__EXERCISE__
Look through the material that follows and show every line with the string "blue".

__RECORDS FOR THIS TASK__
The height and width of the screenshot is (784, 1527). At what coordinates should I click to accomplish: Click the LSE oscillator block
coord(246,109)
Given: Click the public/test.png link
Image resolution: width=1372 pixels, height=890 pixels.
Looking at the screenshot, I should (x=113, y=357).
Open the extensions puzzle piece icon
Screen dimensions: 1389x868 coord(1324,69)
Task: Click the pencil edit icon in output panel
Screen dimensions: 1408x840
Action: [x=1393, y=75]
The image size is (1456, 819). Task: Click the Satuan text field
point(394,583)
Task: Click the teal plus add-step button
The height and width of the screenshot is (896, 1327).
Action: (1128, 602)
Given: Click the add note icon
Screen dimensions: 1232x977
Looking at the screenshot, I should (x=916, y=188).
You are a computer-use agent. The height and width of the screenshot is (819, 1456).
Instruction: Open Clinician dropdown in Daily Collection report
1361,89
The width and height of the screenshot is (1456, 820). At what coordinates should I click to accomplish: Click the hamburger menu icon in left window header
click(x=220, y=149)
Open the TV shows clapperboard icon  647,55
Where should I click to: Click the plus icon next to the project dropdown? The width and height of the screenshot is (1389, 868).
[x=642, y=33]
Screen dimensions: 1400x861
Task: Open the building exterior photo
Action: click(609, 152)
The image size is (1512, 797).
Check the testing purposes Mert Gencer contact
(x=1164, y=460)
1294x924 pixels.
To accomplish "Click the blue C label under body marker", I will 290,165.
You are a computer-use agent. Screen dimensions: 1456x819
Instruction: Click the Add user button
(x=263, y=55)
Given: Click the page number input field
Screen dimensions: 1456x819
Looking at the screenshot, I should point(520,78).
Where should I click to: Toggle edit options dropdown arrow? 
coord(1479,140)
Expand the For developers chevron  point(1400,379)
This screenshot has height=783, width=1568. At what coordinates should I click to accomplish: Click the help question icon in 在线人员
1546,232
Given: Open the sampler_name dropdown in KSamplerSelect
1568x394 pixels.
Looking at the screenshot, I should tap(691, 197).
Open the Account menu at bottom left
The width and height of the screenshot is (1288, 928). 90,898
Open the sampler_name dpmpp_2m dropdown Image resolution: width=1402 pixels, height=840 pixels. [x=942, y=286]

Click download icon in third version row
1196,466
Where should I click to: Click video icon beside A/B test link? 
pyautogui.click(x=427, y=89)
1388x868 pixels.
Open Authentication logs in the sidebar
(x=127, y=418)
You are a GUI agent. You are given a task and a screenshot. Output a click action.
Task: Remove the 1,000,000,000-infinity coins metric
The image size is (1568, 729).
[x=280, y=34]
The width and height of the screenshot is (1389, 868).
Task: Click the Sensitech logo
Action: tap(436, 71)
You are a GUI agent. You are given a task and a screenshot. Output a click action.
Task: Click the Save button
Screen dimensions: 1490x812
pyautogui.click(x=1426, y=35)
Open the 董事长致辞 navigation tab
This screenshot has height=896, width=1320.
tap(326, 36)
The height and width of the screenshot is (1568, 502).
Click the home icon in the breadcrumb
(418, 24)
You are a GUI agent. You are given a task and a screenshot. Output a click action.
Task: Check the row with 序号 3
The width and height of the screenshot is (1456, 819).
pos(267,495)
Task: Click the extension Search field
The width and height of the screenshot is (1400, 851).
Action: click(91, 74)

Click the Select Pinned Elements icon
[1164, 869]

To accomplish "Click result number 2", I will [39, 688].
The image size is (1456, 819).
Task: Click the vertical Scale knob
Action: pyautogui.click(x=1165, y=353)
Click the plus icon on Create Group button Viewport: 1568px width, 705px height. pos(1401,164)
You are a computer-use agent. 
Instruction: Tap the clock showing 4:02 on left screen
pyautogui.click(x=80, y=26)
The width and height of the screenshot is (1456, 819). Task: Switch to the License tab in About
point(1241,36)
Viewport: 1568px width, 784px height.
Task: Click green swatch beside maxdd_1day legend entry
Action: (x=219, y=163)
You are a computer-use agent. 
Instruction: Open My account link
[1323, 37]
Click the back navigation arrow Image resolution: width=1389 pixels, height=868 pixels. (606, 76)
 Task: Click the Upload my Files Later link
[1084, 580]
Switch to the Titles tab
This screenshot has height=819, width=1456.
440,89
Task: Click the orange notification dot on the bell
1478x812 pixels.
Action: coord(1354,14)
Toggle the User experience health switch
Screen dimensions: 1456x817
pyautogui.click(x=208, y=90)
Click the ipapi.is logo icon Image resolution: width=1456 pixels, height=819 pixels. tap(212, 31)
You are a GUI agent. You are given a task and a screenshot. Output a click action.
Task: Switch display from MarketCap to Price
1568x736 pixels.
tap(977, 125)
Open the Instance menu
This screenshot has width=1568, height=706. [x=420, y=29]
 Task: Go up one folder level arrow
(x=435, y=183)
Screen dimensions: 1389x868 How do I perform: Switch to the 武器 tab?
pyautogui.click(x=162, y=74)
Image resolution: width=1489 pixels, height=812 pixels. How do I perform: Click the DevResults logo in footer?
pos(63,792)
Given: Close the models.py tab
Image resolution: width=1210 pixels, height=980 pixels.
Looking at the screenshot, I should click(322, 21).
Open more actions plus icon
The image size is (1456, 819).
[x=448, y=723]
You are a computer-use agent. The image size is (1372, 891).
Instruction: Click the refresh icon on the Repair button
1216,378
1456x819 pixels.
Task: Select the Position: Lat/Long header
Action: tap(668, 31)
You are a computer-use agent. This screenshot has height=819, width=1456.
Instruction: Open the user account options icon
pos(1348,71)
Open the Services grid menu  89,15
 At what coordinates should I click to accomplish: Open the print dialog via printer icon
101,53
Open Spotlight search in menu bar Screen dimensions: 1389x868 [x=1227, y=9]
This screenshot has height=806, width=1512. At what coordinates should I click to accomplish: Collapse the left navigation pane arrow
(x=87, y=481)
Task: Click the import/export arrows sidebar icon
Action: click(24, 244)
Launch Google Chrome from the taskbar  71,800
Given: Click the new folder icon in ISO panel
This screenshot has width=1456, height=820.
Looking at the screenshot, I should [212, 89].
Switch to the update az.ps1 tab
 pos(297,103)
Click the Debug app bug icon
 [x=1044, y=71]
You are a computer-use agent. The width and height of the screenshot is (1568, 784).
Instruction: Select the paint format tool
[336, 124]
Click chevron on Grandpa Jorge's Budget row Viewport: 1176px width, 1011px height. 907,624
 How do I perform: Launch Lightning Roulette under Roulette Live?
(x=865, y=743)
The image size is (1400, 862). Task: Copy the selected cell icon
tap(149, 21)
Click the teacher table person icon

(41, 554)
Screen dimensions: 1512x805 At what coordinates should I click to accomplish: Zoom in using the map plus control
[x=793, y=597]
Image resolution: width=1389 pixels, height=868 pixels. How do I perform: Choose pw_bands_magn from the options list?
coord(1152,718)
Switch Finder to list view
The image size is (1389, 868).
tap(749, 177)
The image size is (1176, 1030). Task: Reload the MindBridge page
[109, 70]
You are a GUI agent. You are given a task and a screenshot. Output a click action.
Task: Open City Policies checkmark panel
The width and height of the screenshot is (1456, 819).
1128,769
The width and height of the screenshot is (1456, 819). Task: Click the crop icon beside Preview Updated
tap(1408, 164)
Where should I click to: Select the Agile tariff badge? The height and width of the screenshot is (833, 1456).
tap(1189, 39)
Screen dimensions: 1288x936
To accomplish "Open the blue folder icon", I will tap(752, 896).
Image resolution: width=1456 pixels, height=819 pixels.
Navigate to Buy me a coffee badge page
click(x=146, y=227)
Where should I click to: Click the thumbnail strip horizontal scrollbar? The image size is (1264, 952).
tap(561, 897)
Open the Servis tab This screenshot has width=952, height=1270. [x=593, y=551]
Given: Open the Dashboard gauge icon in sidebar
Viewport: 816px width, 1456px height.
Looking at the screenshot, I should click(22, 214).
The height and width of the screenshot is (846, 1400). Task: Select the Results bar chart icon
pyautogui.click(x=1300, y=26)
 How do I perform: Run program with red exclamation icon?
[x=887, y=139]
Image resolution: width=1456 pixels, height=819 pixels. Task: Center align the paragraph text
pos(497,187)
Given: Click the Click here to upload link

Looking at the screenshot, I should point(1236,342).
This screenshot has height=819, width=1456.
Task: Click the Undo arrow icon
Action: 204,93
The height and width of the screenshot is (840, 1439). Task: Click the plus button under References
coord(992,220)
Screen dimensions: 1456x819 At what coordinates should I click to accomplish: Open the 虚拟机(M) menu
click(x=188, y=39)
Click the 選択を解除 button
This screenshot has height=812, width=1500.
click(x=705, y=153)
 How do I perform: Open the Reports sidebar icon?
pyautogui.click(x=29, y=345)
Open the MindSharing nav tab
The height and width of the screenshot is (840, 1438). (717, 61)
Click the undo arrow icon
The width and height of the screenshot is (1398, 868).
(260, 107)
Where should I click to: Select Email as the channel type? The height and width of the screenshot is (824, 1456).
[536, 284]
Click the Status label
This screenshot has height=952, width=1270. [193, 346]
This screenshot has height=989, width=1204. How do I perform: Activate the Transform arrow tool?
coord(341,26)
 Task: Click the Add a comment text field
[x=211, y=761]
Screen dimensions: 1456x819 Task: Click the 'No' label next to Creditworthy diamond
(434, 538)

__RESPONSE__
To accomplish "Click the blue C label under body marker", I will 290,165.
To accomplish "Open the blue folder icon", I will tap(752, 896).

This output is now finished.